>> START
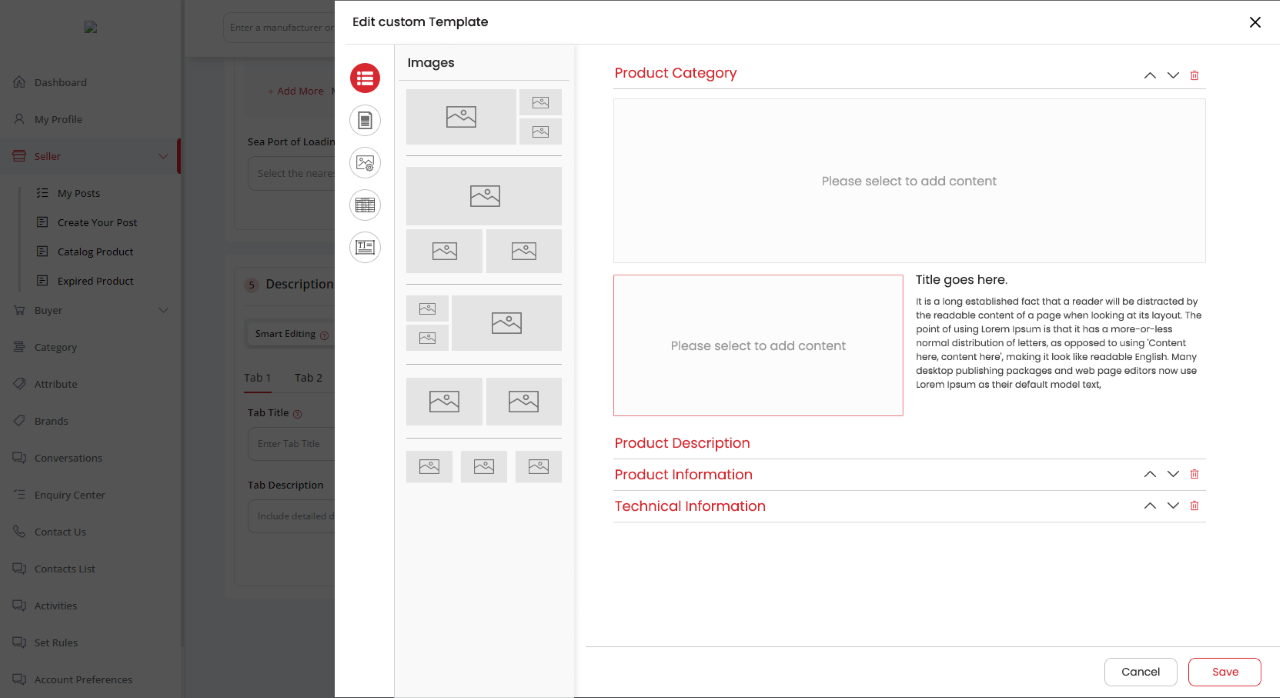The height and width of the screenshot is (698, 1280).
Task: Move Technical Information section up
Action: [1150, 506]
>> END
>> START
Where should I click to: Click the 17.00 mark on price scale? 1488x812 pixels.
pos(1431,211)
>> END
— DIRECTION —
Format as a JSON list of strings, one string per line and with blank lines omitted, the lines of the material running from the line containing "Where should I" up to and including the line containing "pos(1431,211)".

— ANSWER FOR THIS EXERCISE —
[
  "Where should I click to: Click the 17.00 mark on price scale? 1488x812 pixels.",
  "pos(1431,211)"
]